___ INPUT FOR THIS TASK ___

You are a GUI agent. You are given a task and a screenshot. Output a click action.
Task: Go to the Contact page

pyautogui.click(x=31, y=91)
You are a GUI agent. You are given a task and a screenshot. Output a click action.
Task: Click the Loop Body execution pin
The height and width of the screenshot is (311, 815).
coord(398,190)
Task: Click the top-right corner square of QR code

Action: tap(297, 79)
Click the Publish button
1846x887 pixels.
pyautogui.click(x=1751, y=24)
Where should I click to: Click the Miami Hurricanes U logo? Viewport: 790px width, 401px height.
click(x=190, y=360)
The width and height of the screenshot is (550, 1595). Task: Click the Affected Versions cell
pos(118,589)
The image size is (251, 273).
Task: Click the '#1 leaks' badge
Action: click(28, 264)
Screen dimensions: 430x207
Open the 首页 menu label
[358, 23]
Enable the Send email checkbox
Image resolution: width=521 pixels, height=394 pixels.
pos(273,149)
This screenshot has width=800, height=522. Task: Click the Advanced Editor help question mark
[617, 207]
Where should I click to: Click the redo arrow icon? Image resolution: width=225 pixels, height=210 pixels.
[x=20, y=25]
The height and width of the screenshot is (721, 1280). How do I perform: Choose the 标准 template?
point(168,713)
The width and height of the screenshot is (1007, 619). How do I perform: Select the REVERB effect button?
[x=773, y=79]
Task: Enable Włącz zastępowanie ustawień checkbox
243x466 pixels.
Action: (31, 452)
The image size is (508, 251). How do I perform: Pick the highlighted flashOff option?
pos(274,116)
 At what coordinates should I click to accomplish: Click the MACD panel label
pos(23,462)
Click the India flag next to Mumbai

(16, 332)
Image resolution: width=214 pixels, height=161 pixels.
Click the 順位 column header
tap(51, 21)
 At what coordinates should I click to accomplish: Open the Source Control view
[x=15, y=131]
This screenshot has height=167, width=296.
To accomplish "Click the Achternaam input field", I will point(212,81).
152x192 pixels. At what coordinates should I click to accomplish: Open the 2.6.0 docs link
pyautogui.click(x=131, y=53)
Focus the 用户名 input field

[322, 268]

___

=== AIM OF THE EXERCISE ===
Each entry should be retyped exactly as given.

=== RESULT FOR THIS EXERCISE ===
You are a GUI agent. You are given a task and a screenshot. Output a click action.
Task: Go to the Contact page

pyautogui.click(x=31, y=91)
You are a GUI agent. You are given a task and a screenshot. Output a click action.
Task: Click the Loop Body execution pin
The height and width of the screenshot is (311, 815).
coord(398,190)
Task: Click the top-right corner square of QR code

Action: tap(297, 79)
Click the Publish button
1846x887 pixels.
pyautogui.click(x=1751, y=24)
Where should I click to: Click the Miami Hurricanes U logo? Viewport: 790px width, 401px height.
click(x=190, y=360)
The width and height of the screenshot is (550, 1595). Task: Click the Affected Versions cell
pos(118,589)
The image size is (251, 273).
Task: Click the '#1 leaks' badge
Action: click(28, 264)
Screen dimensions: 430x207
Open the 首页 menu label
[358, 23]
Enable the Send email checkbox
Image resolution: width=521 pixels, height=394 pixels.
pos(273,149)
This screenshot has width=800, height=522. Task: Click the Advanced Editor help question mark
[617, 207]
Where should I click to: Click the redo arrow icon? Image resolution: width=225 pixels, height=210 pixels.
[x=20, y=25]
The height and width of the screenshot is (721, 1280). How do I perform: Choose the 标准 template?
point(168,713)
The width and height of the screenshot is (1007, 619). How do I perform: Select the REVERB effect button?
[x=773, y=79]
Task: Enable Włącz zastępowanie ustawień checkbox
243x466 pixels.
Action: (31, 452)
The image size is (508, 251). How do I perform: Pick the highlighted flashOff option?
pos(274,116)
 At what coordinates should I click to accomplish: Click the MACD panel label
pos(23,462)
Click the India flag next to Mumbai

(16, 332)
Image resolution: width=214 pixels, height=161 pixels.
Click the 順位 column header
tap(51, 21)
 At what coordinates should I click to accomplish: Open the Source Control view
[x=15, y=131]
This screenshot has height=167, width=296.
To accomplish "Click the Achternaam input field", I will point(212,81).
152x192 pixels. At what coordinates should I click to accomplish: Open the 2.6.0 docs link
pyautogui.click(x=131, y=53)
Focus the 用户名 input field

[322, 268]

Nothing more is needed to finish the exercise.